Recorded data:
******************************

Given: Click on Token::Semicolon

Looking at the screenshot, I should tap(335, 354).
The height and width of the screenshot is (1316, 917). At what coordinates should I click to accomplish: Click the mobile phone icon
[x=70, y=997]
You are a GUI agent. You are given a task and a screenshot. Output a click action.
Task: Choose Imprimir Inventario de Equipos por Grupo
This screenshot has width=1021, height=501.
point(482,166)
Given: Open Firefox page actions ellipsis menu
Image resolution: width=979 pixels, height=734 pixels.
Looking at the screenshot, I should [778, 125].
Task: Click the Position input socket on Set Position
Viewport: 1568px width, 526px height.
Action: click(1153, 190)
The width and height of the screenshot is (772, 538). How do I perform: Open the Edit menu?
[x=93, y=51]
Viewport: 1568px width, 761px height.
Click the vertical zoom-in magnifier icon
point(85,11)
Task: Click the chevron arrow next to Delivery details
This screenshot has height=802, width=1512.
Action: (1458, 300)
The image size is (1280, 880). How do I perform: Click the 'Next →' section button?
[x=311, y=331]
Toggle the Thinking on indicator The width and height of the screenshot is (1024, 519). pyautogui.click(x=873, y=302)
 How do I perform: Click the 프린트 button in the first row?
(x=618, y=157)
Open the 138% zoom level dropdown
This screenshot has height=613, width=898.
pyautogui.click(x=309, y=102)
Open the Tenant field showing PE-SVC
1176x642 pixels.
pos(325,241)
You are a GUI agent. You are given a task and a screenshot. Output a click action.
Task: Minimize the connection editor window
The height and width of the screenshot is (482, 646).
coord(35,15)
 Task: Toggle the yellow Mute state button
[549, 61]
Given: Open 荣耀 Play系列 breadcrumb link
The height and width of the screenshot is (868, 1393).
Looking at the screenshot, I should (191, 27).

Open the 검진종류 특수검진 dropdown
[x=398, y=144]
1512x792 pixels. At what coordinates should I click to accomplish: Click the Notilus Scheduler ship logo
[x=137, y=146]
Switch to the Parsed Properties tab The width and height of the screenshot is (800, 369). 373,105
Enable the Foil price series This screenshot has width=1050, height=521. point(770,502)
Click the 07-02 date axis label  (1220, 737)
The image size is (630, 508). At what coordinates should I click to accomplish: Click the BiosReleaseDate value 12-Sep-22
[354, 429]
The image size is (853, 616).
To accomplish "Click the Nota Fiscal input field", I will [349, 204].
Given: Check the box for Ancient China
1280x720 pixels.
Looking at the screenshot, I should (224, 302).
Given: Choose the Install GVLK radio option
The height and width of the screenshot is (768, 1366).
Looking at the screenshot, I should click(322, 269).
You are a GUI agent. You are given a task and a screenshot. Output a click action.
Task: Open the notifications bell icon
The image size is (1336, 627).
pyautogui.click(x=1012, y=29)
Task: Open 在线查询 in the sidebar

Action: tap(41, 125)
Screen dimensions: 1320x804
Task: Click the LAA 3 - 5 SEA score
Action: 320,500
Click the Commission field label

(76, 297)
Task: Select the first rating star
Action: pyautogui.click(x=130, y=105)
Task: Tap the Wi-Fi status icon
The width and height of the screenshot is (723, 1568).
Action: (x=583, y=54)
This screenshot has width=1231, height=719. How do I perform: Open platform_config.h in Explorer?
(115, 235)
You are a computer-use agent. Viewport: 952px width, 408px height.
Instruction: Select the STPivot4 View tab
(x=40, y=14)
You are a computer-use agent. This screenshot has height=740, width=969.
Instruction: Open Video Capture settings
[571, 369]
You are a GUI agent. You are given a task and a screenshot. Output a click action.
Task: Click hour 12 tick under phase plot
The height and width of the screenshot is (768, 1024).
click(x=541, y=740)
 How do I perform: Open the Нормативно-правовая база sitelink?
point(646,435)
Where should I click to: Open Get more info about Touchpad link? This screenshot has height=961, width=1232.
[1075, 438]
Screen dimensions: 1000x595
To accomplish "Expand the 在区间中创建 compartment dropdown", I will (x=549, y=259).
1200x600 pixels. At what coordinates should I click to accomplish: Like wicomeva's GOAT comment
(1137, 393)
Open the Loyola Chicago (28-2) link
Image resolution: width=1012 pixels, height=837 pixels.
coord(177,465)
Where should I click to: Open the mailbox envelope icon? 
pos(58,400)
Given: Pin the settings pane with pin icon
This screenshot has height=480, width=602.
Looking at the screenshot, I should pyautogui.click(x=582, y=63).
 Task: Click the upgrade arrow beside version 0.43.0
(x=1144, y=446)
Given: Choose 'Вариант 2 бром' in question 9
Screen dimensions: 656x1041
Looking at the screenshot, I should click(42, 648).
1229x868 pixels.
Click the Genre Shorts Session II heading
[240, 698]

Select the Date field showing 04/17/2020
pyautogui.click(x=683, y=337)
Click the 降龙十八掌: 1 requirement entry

******************************

Each entry above is to be set down again in exactly the same words.

• [Solution to the exercise]:
Given: Click on Token::Semicolon

Looking at the screenshot, I should tap(335, 354).
The height and width of the screenshot is (1316, 917). At what coordinates should I click to accomplish: Click the mobile phone icon
[x=70, y=997]
You are a GUI agent. You are given a task and a screenshot. Output a click action.
Task: Choose Imprimir Inventario de Equipos por Grupo
This screenshot has width=1021, height=501.
point(482,166)
Given: Open Firefox page actions ellipsis menu
Image resolution: width=979 pixels, height=734 pixels.
Looking at the screenshot, I should [778, 125].
Task: Click the Position input socket on Set Position
Viewport: 1568px width, 526px height.
Action: click(1153, 190)
The width and height of the screenshot is (772, 538). How do I perform: Open the Edit menu?
[x=93, y=51]
Viewport: 1568px width, 761px height.
Click the vertical zoom-in magnifier icon
point(85,11)
Task: Click the chevron arrow next to Delivery details
This screenshot has height=802, width=1512.
Action: (1458, 300)
The image size is (1280, 880). How do I perform: Click the 'Next →' section button?
[x=311, y=331]
Toggle the Thinking on indicator The width and height of the screenshot is (1024, 519). pyautogui.click(x=873, y=302)
 How do I perform: Click the 프린트 button in the first row?
(x=618, y=157)
Open the 138% zoom level dropdown
This screenshot has height=613, width=898.
pyautogui.click(x=309, y=102)
Open the Tenant field showing PE-SVC
1176x642 pixels.
pos(325,241)
You are a GUI agent. You are given a task and a screenshot. Output a click action.
Task: Minimize the connection editor window
The height and width of the screenshot is (482, 646).
coord(35,15)
 Task: Toggle the yellow Mute state button
[549, 61]
Given: Open 荣耀 Play系列 breadcrumb link
The height and width of the screenshot is (868, 1393).
Looking at the screenshot, I should (191, 27).

Open the 검진종류 특수검진 dropdown
[x=398, y=144]
1512x792 pixels. At what coordinates should I click to accomplish: Click the Notilus Scheduler ship logo
[x=137, y=146]
Switch to the Parsed Properties tab The width and height of the screenshot is (800, 369). 373,105
Enable the Foil price series This screenshot has width=1050, height=521. point(770,502)
Click the 07-02 date axis label  (1220, 737)
The image size is (630, 508). At what coordinates should I click to accomplish: Click the BiosReleaseDate value 12-Sep-22
[354, 429]
The image size is (853, 616).
To accomplish "Click the Nota Fiscal input field", I will [349, 204].
Given: Check the box for Ancient China
1280x720 pixels.
Looking at the screenshot, I should (224, 302).
Given: Choose the Install GVLK radio option
The height and width of the screenshot is (768, 1366).
Looking at the screenshot, I should click(322, 269).
You are a GUI agent. You are given a task and a screenshot. Output a click action.
Task: Open the notifications bell icon
The image size is (1336, 627).
pyautogui.click(x=1012, y=29)
Task: Open 在线查询 in the sidebar

Action: tap(41, 125)
Screen dimensions: 1320x804
Task: Click the LAA 3 - 5 SEA score
Action: 320,500
Click the Commission field label

(76, 297)
Task: Select the first rating star
Action: pyautogui.click(x=130, y=105)
Task: Tap the Wi-Fi status icon
The width and height of the screenshot is (723, 1568).
Action: (x=583, y=54)
This screenshot has width=1231, height=719. How do I perform: Open platform_config.h in Explorer?
(115, 235)
You are a computer-use agent. Viewport: 952px width, 408px height.
Instruction: Select the STPivot4 View tab
(x=40, y=14)
You are a computer-use agent. This screenshot has height=740, width=969.
Instruction: Open Video Capture settings
[571, 369]
You are a GUI agent. You are given a task and a screenshot. Output a click action.
Task: Click hour 12 tick under phase plot
The height and width of the screenshot is (768, 1024).
click(x=541, y=740)
 How do I perform: Open the Нормативно-правовая база sitelink?
point(646,435)
Where should I click to: Open Get more info about Touchpad link? This screenshot has height=961, width=1232.
[1075, 438]
Screen dimensions: 1000x595
To accomplish "Expand the 在区间中创建 compartment dropdown", I will (x=549, y=259).
1200x600 pixels. At what coordinates should I click to accomplish: Like wicomeva's GOAT comment
(1137, 393)
Open the Loyola Chicago (28-2) link
Image resolution: width=1012 pixels, height=837 pixels.
coord(177,465)
Where should I click to: Open the mailbox envelope icon? 
pos(58,400)
Given: Pin the settings pane with pin icon
This screenshot has height=480, width=602.
Looking at the screenshot, I should pyautogui.click(x=582, y=63).
 Task: Click the upgrade arrow beside version 0.43.0
(x=1144, y=446)
Given: Choose 'Вариант 2 бром' in question 9
Screen dimensions: 656x1041
Looking at the screenshot, I should click(42, 648).
1229x868 pixels.
Click the Genre Shorts Session II heading
[240, 698]

Select the Date field showing 04/17/2020
pyautogui.click(x=683, y=337)
Click the 降龙十八掌: 1 requirement entry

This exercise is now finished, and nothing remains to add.